In May 1932 the parliamentary elections in Anhalt led to the fall of the state government, which had up until then been in favour of the Bauhaus, and the right-wing gained the majority. Anhalt thus became the first German state with a government led by National Socialists, who seized the opportunity to weaken the Dessau magistrate with a targeted personnel policy. On 8th July 1932, Paul Schultze-Naumburg, the National Socialist Prime Minister Alfred Freyberg, and other city and NSDAP representatives including Fritz Hesse, who was still mayor, visited the Bauhaus. Just a few days after this visit, the NSDAP, who in the Dessau city council elections of November 1931 had become the strongest party, proposed the closure of the institution. Hesse and four Communists agreed with the proposal, while the Social Democrats abstained. Thus the dissolution of the Bauhaus was sealed.
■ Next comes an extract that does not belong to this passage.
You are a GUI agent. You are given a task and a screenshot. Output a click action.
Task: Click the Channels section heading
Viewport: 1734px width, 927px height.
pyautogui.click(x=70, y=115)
Student protests with petitions in newspapers and to the Reichspräsident (national President) were as ineffective as a tour with more than nine hundred people from Chemnitz, who had specially travelled there by train.[14] On the last day of September 1932, the Bauhaus left Dessau.

14

See Bauhaus Diary, Entry dated 10.02.1932, in: Hahn, Peter (ed.): bauhaus berlin, Weingarten 1985, p.96.